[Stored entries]
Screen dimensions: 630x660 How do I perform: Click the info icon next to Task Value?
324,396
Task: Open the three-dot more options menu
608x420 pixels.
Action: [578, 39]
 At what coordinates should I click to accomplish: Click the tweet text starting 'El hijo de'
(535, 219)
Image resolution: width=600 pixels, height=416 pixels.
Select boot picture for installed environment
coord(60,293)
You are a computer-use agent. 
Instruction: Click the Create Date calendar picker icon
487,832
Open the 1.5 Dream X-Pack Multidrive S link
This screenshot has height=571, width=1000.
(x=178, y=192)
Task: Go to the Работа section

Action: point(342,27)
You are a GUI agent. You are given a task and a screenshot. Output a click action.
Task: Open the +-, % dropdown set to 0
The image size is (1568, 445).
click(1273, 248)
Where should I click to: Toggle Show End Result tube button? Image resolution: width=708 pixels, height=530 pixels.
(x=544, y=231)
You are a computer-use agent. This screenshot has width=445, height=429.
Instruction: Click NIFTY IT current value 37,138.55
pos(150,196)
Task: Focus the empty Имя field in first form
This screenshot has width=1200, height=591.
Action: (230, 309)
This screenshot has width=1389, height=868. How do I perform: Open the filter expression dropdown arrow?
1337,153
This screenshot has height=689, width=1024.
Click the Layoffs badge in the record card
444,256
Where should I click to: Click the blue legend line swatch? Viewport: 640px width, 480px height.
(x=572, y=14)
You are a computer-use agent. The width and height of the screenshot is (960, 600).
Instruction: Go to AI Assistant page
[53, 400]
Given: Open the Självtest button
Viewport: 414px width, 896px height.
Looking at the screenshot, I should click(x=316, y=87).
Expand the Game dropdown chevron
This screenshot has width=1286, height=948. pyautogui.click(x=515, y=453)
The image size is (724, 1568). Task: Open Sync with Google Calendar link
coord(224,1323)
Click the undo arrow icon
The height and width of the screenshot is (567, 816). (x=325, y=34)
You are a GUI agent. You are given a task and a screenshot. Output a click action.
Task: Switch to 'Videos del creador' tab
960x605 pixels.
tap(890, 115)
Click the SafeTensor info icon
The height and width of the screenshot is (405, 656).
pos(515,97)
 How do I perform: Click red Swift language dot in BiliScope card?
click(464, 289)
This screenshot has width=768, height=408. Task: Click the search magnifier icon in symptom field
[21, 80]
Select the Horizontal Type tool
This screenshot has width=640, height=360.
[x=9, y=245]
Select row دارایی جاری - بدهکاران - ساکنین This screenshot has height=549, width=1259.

> **Activity**:
With the line containing "Click the undo arrow icon" as the first and the last line of the data as the final one, copy every line between them exactly, those two included.

> **Result below**:
Click the undo arrow icon
The height and width of the screenshot is (567, 816). (x=325, y=34)
You are a GUI agent. You are given a task and a screenshot. Output a click action.
Task: Switch to 'Videos del creador' tab
960x605 pixels.
tap(890, 115)
Click the SafeTensor info icon
The height and width of the screenshot is (405, 656).
pos(515,97)
 How do I perform: Click red Swift language dot in BiliScope card?
click(464, 289)
This screenshot has width=768, height=408. Task: Click the search magnifier icon in symptom field
[21, 80]
Select the Horizontal Type tool
This screenshot has width=640, height=360.
[x=9, y=245]
Select row دارایی جاری - بدهکاران - ساکنین This screenshot has height=549, width=1259.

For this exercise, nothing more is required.